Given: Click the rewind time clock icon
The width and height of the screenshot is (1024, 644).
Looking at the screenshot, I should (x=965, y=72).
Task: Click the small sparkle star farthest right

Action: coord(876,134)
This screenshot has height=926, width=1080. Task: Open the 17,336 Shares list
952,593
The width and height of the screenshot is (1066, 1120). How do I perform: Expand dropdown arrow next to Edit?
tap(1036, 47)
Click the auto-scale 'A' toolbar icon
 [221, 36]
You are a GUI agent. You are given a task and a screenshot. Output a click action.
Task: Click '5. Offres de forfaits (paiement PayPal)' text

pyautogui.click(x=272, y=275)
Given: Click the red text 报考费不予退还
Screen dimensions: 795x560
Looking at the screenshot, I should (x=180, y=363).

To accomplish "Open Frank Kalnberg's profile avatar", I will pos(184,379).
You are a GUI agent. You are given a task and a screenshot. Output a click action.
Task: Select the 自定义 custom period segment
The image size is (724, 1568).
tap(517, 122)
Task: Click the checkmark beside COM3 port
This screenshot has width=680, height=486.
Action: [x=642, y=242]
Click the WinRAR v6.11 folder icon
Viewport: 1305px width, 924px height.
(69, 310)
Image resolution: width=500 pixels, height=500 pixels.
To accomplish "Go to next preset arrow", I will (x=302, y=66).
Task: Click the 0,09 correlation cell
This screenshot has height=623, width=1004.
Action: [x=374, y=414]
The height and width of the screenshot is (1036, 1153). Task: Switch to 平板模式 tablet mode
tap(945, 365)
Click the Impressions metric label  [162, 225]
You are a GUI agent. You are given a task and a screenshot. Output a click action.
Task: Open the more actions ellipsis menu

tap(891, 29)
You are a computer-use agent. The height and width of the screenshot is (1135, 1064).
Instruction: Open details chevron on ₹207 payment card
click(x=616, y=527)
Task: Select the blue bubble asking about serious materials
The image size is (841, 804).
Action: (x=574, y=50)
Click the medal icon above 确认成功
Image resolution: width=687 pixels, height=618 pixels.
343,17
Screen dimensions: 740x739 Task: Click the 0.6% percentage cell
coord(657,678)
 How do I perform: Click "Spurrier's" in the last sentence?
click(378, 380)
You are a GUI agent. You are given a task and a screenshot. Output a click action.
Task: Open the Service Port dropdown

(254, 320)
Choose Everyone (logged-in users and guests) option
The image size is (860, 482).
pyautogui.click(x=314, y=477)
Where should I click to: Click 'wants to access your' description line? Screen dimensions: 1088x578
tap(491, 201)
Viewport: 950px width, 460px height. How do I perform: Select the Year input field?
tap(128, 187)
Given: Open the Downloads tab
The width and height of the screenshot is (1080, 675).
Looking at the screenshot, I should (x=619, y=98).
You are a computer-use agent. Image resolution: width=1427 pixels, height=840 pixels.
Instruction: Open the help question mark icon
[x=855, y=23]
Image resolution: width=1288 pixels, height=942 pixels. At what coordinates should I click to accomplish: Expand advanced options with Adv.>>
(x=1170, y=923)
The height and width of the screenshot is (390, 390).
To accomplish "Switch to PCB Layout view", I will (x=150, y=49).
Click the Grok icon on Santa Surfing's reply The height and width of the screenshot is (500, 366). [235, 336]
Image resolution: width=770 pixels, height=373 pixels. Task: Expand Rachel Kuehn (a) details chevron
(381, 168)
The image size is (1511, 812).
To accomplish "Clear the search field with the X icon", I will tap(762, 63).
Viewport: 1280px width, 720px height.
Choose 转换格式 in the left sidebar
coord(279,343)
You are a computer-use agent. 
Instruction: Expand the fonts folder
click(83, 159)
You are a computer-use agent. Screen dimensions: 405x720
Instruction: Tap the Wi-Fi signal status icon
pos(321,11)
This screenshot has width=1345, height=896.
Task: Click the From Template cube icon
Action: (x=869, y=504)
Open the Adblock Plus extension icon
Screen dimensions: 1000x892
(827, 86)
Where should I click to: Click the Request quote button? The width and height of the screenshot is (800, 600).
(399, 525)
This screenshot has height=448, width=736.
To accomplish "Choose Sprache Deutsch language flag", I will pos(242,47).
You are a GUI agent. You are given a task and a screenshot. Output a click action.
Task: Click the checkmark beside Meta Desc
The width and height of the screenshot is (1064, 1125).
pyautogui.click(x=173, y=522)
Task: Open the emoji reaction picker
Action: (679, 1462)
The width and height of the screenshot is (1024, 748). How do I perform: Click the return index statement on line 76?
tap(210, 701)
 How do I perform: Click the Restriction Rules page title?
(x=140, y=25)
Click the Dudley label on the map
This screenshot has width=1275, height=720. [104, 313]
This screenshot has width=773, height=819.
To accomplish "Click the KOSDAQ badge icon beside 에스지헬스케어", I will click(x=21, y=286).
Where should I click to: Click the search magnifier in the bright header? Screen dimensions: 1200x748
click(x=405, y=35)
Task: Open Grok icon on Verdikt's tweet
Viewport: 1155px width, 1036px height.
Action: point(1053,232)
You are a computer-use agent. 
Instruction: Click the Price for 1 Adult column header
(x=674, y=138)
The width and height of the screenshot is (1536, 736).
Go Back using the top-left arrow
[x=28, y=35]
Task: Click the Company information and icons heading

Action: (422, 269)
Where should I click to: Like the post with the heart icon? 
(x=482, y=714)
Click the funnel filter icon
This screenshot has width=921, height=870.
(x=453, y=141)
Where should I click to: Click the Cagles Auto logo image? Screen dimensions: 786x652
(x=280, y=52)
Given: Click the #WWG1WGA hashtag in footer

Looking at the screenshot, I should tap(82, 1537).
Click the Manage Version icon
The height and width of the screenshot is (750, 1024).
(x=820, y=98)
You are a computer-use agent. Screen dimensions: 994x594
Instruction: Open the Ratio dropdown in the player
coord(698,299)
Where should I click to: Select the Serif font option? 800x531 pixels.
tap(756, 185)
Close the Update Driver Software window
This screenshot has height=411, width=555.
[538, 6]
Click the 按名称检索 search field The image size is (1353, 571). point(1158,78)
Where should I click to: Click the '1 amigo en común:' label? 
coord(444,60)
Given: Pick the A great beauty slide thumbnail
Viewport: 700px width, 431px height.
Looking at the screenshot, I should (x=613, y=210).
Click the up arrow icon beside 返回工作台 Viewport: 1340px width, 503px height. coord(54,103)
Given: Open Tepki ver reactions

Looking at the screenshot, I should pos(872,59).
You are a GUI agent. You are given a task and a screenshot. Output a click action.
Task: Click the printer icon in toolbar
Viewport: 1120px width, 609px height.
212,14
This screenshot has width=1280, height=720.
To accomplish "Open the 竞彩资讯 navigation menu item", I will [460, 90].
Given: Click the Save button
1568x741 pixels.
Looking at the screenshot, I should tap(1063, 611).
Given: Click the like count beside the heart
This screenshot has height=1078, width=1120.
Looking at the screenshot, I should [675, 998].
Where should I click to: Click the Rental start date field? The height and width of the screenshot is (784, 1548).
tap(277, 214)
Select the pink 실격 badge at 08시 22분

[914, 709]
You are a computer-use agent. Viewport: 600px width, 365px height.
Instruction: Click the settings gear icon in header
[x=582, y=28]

- [BRIEF]
Would you please copy every line of the data exactly?

- [RESPONSE TO THIS TASK]
Given: Click the rewind time clock icon
The width and height of the screenshot is (1024, 644).
Looking at the screenshot, I should (x=965, y=72).
Task: Click the small sparkle star farthest right

Action: coord(876,134)
This screenshot has height=926, width=1080. Task: Open the 17,336 Shares list
952,593
The width and height of the screenshot is (1066, 1120). How do I perform: Expand dropdown arrow next to Edit?
tap(1036, 47)
Click the auto-scale 'A' toolbar icon
 [221, 36]
You are a GUI agent. You are given a task and a screenshot. Output a click action.
Task: Click '5. Offres de forfaits (paiement PayPal)' text

pyautogui.click(x=272, y=275)
Given: Click the red text 报考费不予退还
Screen dimensions: 795x560
Looking at the screenshot, I should (x=180, y=363).

To accomplish "Open Frank Kalnberg's profile avatar", I will pos(184,379).
You are a GUI agent. You are given a task and a screenshot. Output a click action.
Task: Select the 自定义 custom period segment
The image size is (724, 1568).
tap(517, 122)
Task: Click the checkmark beside COM3 port
This screenshot has width=680, height=486.
Action: [x=642, y=242]
Click the WinRAR v6.11 folder icon
Viewport: 1305px width, 924px height.
(69, 310)
Image resolution: width=500 pixels, height=500 pixels.
To accomplish "Go to next preset arrow", I will (x=302, y=66).
Task: Click the 0,09 correlation cell
This screenshot has height=623, width=1004.
Action: [x=374, y=414]
The height and width of the screenshot is (1036, 1153). Task: Switch to 平板模式 tablet mode
tap(945, 365)
Click the Impressions metric label  [162, 225]
You are a GUI agent. You are given a task and a screenshot. Output a click action.
Task: Open the more actions ellipsis menu

tap(891, 29)
You are a computer-use agent. The height and width of the screenshot is (1135, 1064).
Instruction: Open details chevron on ₹207 payment card
click(x=616, y=527)
Task: Select the blue bubble asking about serious materials
The image size is (841, 804).
Action: (x=574, y=50)
Click the medal icon above 确认成功
Image resolution: width=687 pixels, height=618 pixels.
343,17
Screen dimensions: 740x739 Task: Click the 0.6% percentage cell
coord(657,678)
 How do I perform: Click "Spurrier's" in the last sentence?
click(378, 380)
You are a GUI agent. You are given a task and a screenshot. Output a click action.
Task: Open the Service Port dropdown

(254, 320)
Choose Everyone (logged-in users and guests) option
The image size is (860, 482).
pyautogui.click(x=314, y=477)
Where should I click to: Click 'wants to access your' description line? Screen dimensions: 1088x578
tap(491, 201)
Viewport: 950px width, 460px height. How do I perform: Select the Year input field?
tap(128, 187)
Given: Open the Downloads tab
The width and height of the screenshot is (1080, 675).
Looking at the screenshot, I should (x=619, y=98).
You are a computer-use agent. Image resolution: width=1427 pixels, height=840 pixels.
Instruction: Open the help question mark icon
[x=855, y=23]
Image resolution: width=1288 pixels, height=942 pixels. At what coordinates should I click to accomplish: Expand advanced options with Adv.>>
(x=1170, y=923)
The height and width of the screenshot is (390, 390).
To accomplish "Switch to PCB Layout view", I will (x=150, y=49).
Click the Grok icon on Santa Surfing's reply The height and width of the screenshot is (500, 366). [235, 336]
Image resolution: width=770 pixels, height=373 pixels. Task: Expand Rachel Kuehn (a) details chevron
(381, 168)
The image size is (1511, 812).
To accomplish "Clear the search field with the X icon", I will tap(762, 63).
Viewport: 1280px width, 720px height.
Choose 转换格式 in the left sidebar
coord(279,343)
You are a computer-use agent. 
Instruction: Expand the fonts folder
click(83, 159)
You are a computer-use agent. Screen dimensions: 405x720
Instruction: Tap the Wi-Fi signal status icon
pos(321,11)
This screenshot has width=1345, height=896.
Task: Click the From Template cube icon
Action: (x=869, y=504)
Open the Adblock Plus extension icon
Screen dimensions: 1000x892
(827, 86)
Where should I click to: Click the Request quote button? The width and height of the screenshot is (800, 600).
(399, 525)
This screenshot has height=448, width=736.
To accomplish "Choose Sprache Deutsch language flag", I will pos(242,47).
You are a GUI agent. You are given a task and a screenshot. Output a click action.
Task: Click the checkmark beside Meta Desc
The width and height of the screenshot is (1064, 1125).
pyautogui.click(x=173, y=522)
Task: Open the emoji reaction picker
Action: (679, 1462)
The width and height of the screenshot is (1024, 748). How do I perform: Click the return index statement on line 76?
tap(210, 701)
 How do I perform: Click the Restriction Rules page title?
(x=140, y=25)
Click the Dudley label on the map
This screenshot has width=1275, height=720. [104, 313]
This screenshot has width=773, height=819.
To accomplish "Click the KOSDAQ badge icon beside 에스지헬스케어", I will click(x=21, y=286).
Where should I click to: Click the search magnifier in the bright header? Screen dimensions: 1200x748
click(x=405, y=35)
Task: Open Grok icon on Verdikt's tweet
Viewport: 1155px width, 1036px height.
Action: point(1053,232)
You are a computer-use agent. 
Instruction: Click the Price for 1 Adult column header
(x=674, y=138)
The width and height of the screenshot is (1536, 736).
Go Back using the top-left arrow
[x=28, y=35]
Task: Click the Company information and icons heading

Action: (422, 269)
Where should I click to: Like the post with the heart icon? 
(x=482, y=714)
Click the funnel filter icon
This screenshot has width=921, height=870.
(x=453, y=141)
Where should I click to: Click the Cagles Auto logo image? Screen dimensions: 786x652
(x=280, y=52)
Given: Click the #WWG1WGA hashtag in footer

Looking at the screenshot, I should tap(82, 1537).
Click the Manage Version icon
The height and width of the screenshot is (750, 1024).
(x=820, y=98)
You are a computer-use agent. Screen dimensions: 994x594
Instruction: Open the Ratio dropdown in the player
coord(698,299)
Where should I click to: Select the Serif font option? 800x531 pixels.
tap(756, 185)
Close the Update Driver Software window
This screenshot has height=411, width=555.
[538, 6]
Click the 按名称检索 search field The image size is (1353, 571). point(1158,78)
Where should I click to: Click the '1 amigo en común:' label? 
coord(444,60)
Given: Pick the A great beauty slide thumbnail
Viewport: 700px width, 431px height.
Looking at the screenshot, I should (x=613, y=210).
Click the up arrow icon beside 返回工作台 Viewport: 1340px width, 503px height. coord(54,103)
Given: Open Tepki ver reactions

Looking at the screenshot, I should pos(872,59).
You are a GUI agent. You are given a task and a screenshot. Output a click action.
Task: Click the printer icon in toolbar
Viewport: 1120px width, 609px height.
212,14
This screenshot has width=1280, height=720.
To accomplish "Open the 竞彩资讯 navigation menu item", I will [460, 90].
Given: Click the Save button
1568x741 pixels.
Looking at the screenshot, I should tap(1063, 611).
Given: Click the like count beside the heart
This screenshot has height=1078, width=1120.
Looking at the screenshot, I should [675, 998].
Where should I click to: Click the Rental start date field? The height and width of the screenshot is (784, 1548).
tap(277, 214)
Select the pink 실격 badge at 08시 22분

[914, 709]
You are a computer-use agent. Viewport: 600px width, 365px height.
Instruction: Click the settings gear icon in header
[x=582, y=28]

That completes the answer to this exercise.